Task material:

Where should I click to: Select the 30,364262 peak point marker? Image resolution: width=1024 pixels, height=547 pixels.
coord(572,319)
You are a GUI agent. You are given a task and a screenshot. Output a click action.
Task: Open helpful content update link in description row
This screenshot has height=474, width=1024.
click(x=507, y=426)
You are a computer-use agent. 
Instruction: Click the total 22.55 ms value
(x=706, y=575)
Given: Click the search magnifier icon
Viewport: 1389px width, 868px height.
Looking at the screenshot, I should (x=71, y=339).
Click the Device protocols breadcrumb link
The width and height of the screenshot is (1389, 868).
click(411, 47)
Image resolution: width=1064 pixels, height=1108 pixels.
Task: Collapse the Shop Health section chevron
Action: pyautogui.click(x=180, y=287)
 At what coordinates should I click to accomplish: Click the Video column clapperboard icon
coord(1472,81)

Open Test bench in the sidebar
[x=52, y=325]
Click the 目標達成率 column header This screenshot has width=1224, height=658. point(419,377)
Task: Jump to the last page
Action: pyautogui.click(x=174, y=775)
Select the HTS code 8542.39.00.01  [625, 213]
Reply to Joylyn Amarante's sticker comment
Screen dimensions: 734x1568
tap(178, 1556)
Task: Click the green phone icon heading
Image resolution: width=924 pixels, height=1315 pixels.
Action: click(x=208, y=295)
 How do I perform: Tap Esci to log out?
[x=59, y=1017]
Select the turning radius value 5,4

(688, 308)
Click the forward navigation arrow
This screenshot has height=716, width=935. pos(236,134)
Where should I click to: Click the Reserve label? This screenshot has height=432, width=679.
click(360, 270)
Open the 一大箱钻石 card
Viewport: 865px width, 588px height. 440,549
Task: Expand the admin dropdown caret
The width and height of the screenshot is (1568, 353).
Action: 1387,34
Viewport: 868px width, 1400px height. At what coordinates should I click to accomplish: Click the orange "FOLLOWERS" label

Work to be completed:
Everything from the line that contains "Task: Expand the admin dropdown caret" through the final line of the listing is to be restated word for word, and nothing more.

Exercise response:
Task: Expand the admin dropdown caret
The width and height of the screenshot is (1568, 353).
Action: 1387,34
Viewport: 868px width, 1400px height. At what coordinates should I click to accomplish: Click the orange "FOLLOWERS" label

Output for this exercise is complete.